Search the material below for "Task" and copy every line where it occurs.

--- SUPPLIED RECORDS ---

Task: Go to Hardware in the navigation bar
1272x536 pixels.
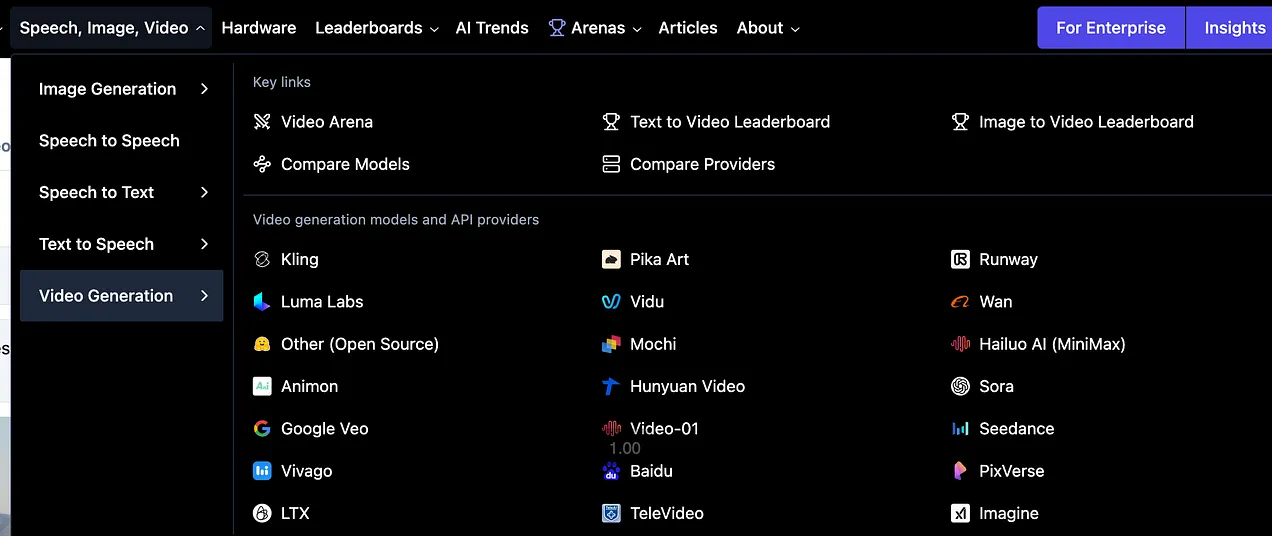Action: pyautogui.click(x=259, y=28)
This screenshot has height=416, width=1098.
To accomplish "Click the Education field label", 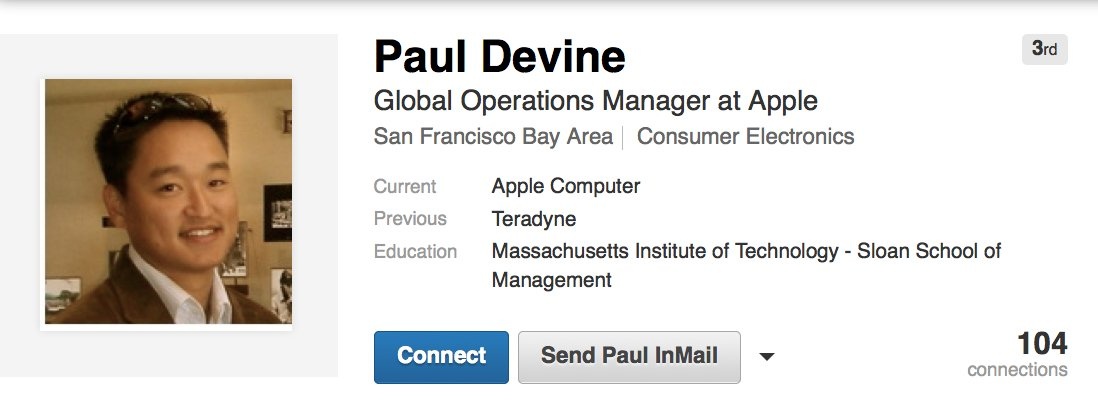I will tap(415, 251).
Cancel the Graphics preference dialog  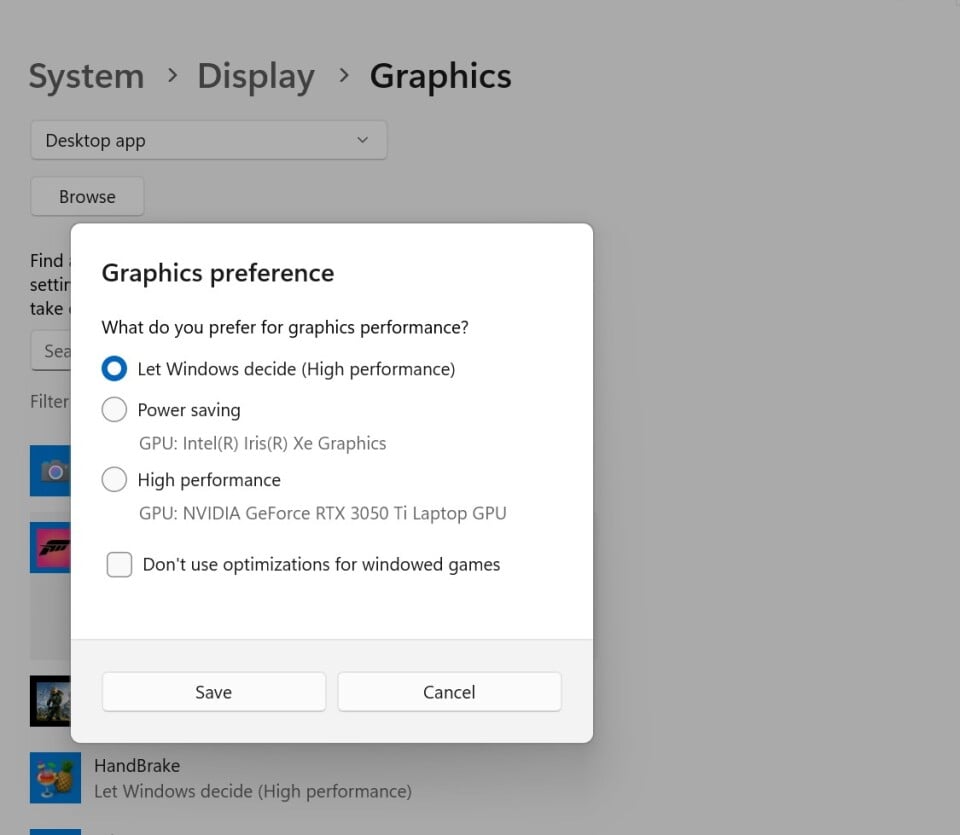click(449, 692)
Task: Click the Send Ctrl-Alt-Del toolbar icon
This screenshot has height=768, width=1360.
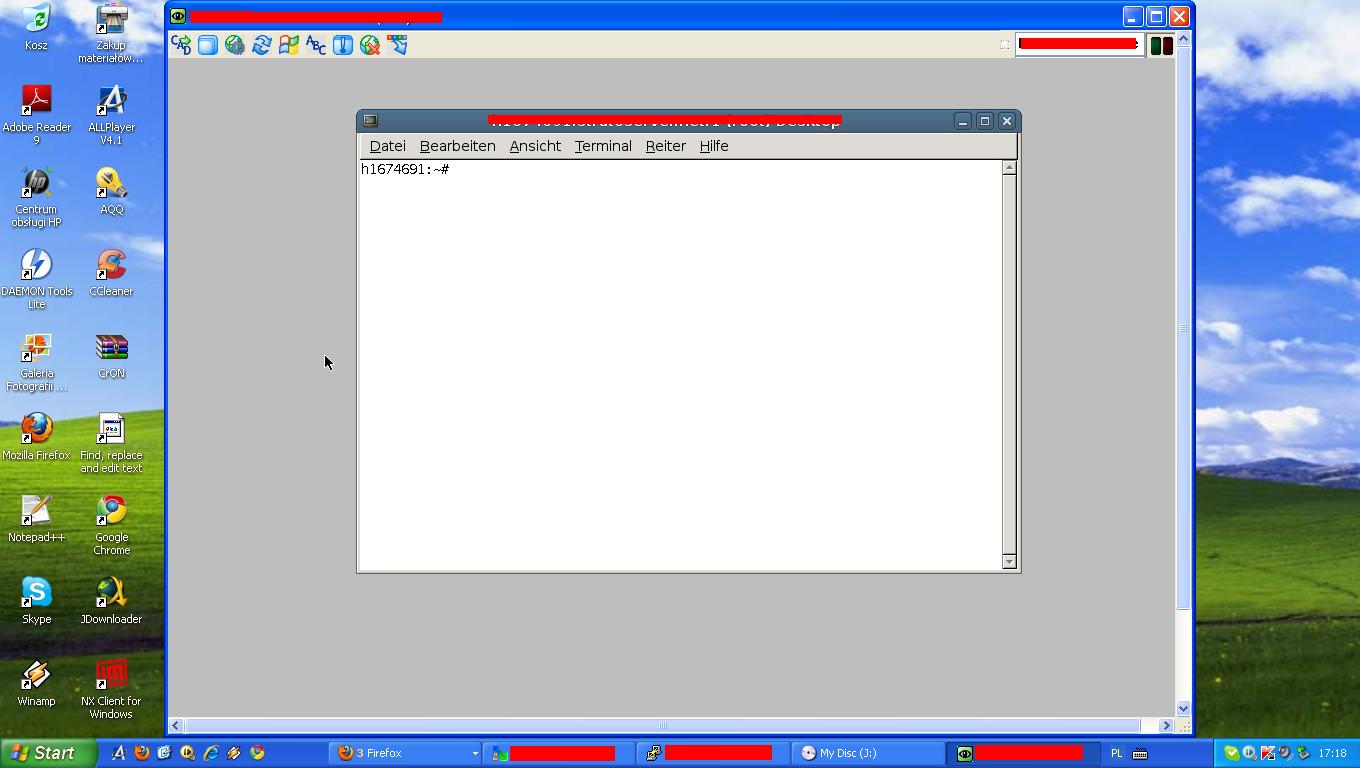Action: pyautogui.click(x=181, y=45)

---

RESPONSE AREA —
Task: Go to Hardware in the navigation bar
Task: Click the Send Ctrl-Alt-Del toolbar icon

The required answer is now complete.